Interim Leader of the Prince Edward Island Liberal Party
- In office April 17, 2000 – April 5, 2003
- Preceded by: Wayne Carew
- Succeeded by: Robert Ghiz

Member of the Legislative Assembly of Prince Edward Island for Cornwall-Meadowbank North River-Rice Point (1996-2007)
- In office November 18, 1996 – May 4, 2015
- Preceded by: Riding Established
- Succeeded by: Heath MacDonald

Councillor of the Legislative Assembly of Prince Edward Island for 2nd Queens
- In office December 2, 1985 – November 18, 1996
- Preceded by: Lloyd MacPhail
- Succeeded by: Riding Abolished

Personal details
- Born: August 24, 1947 (age 78) Charlottetown, Prince Edward Island, Canada
- Party: Liberal
- Spouse: Anne Clarkin ​(m. 1969⁠–⁠2026)​
- Children: 3
- Occupation: Farmer; farm chemical salesperson; snow removal business person;
- Profession: Politician
- Cabinet: Minister of Transportation and Public Works (2007–2010); Minister of Transportation and Infrastructure Renewal (2010–2011); Minister of Fisheries, Aquaculture and Rural Development (2011–2015);

= Ron MacKinley =

Canadian politician (born 1947)

Ronald William "Ronnie" MacKinley (born August 24, 1947) is a Prince Edward Island Liberal politician, and former member of the Legislative Assembly of Prince Edward Island.

== Early life ==
Born in Charlottetown, MacKinley is the son of John McKinley and Mildred Sellar. He was raised on the family farm in the rural community of North River which was amalgamated into the town of Cornwall in 1996. Before running for office, MacKinley worked as a farmer in North River. Apart from owning and operating his farm, he co-owns MacKinley Brothers beef farm with his mother and his son. He was married to Anne Clarkin on 2 August 1969 and remained married until her death in 2026. He and Clarkin had three children and five grandchildren.
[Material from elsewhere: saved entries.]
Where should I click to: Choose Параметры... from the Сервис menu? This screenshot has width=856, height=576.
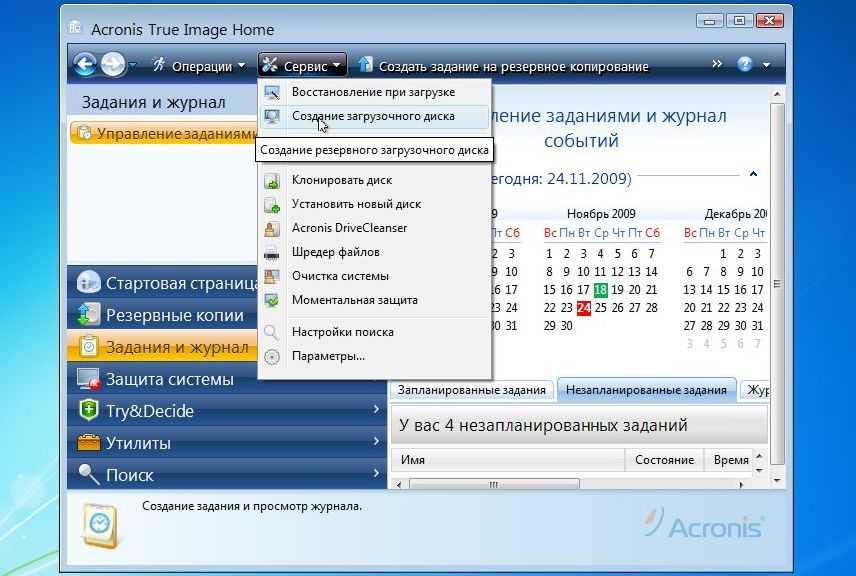pyautogui.click(x=328, y=356)
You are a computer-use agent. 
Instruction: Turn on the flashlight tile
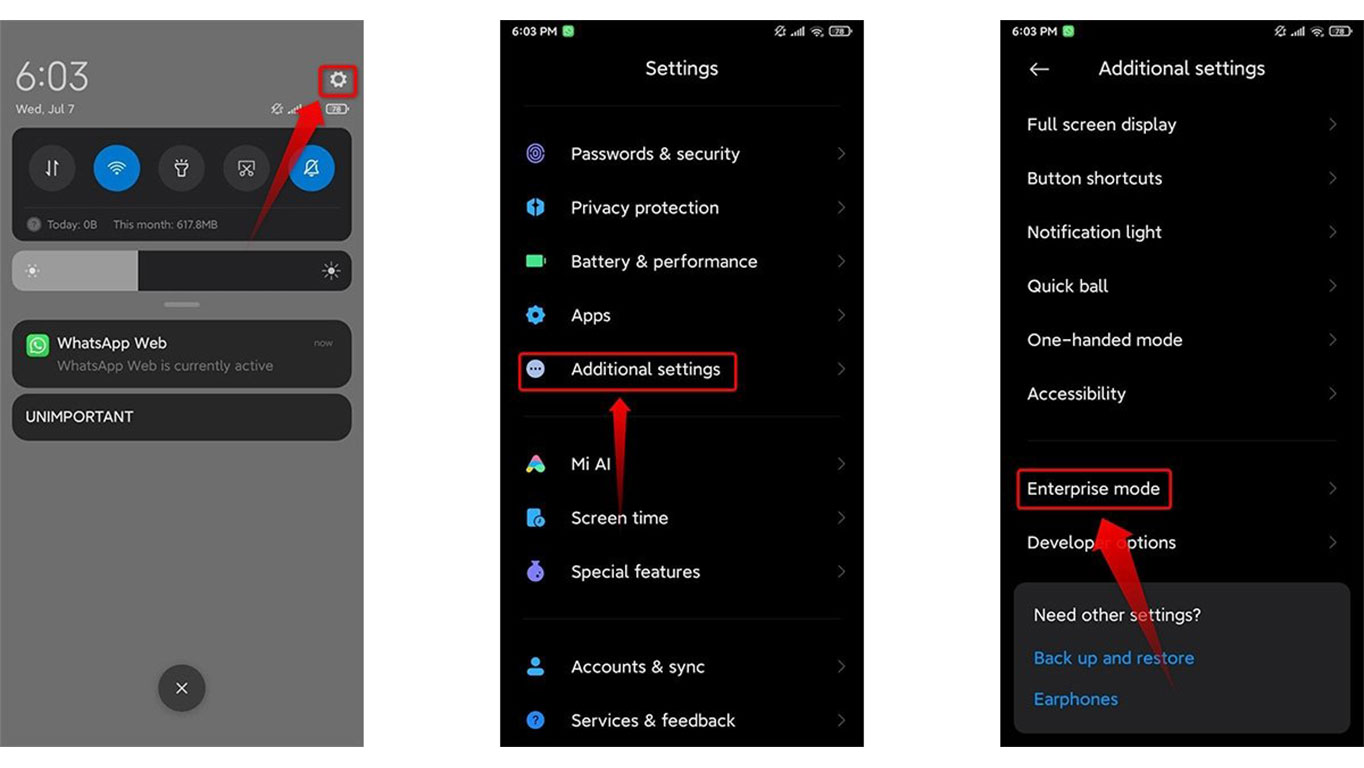(182, 168)
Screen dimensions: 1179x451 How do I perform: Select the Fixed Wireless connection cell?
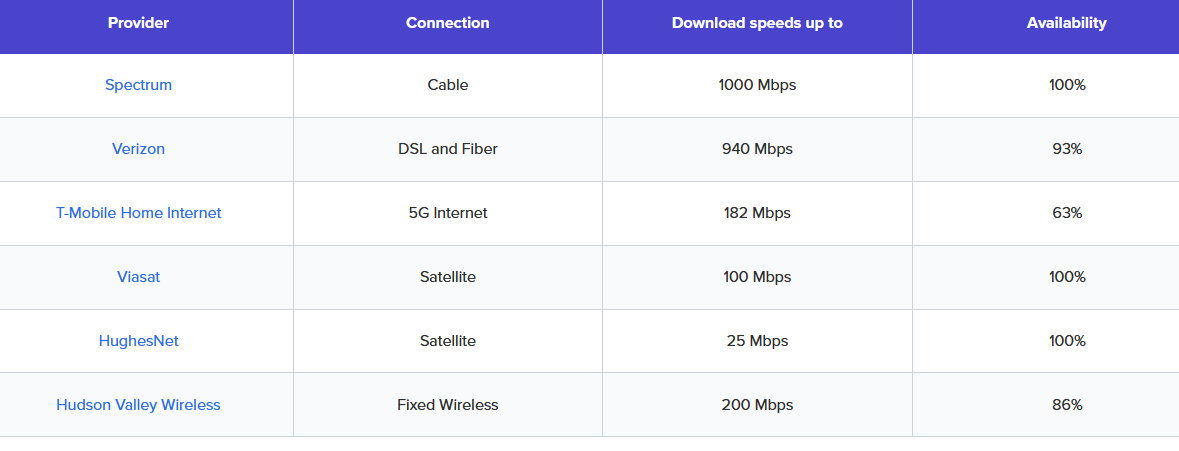447,405
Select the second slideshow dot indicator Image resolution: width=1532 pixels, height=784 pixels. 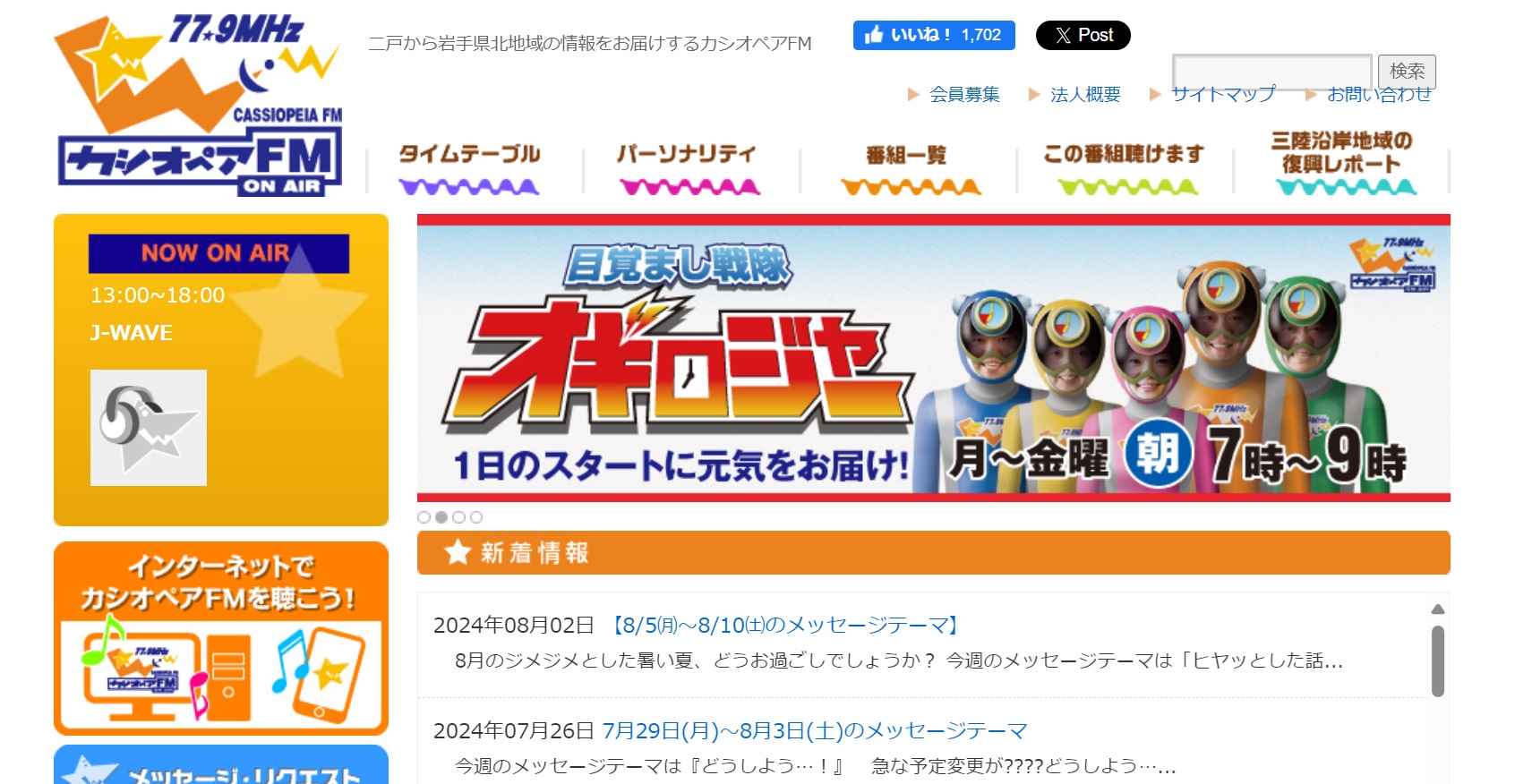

MacKinley has served as vice-chair of the Elliot River CIC; as a director of the P.E.I. Federation of Agriculture and of the P.E.I. Farm Centre. In addition to this, he is a former member of the Canadian Horticultural Council Labour Board and Uniform Legislation Board, as well as a former Queens County Chair for the P.E.I. Potato Producers' Association.

== Political career ==
MacKinley enjoyed a long political career. He was first elected to represent his riding in a 1985 by-election, and served continuously until 2015.

In the 2000 provincial election, MacKinley was the sole Liberal MLA elected, and also the only Opposition MLA. As a result of this, he served as Leader of the Opposition and de facto Liberal leader until 2003, when he was replaced in both capacities by Robert Ghiz. MacKinley has served as Opposition Critic for Transportation and Public Works, Agriculture, Forestry, Fisheries and Aquaculture; he was the Chairman of the important Public Accounts Committee of the legislature, which must always be chaired by a member of the Opposition.

On 12 June 2007, MacKinley assumed office as Minister of Transportation and Public Works, serving under PEI Premier Robert Ghiz. His position was renamed to Minister of Transportation and Infrastructure Renewal during a government reorganization on 13 January 2010.

MacKinley announced his retirement from politics on 10 February 2015, choosing not to seek re-election in the 2015 provincial campaign.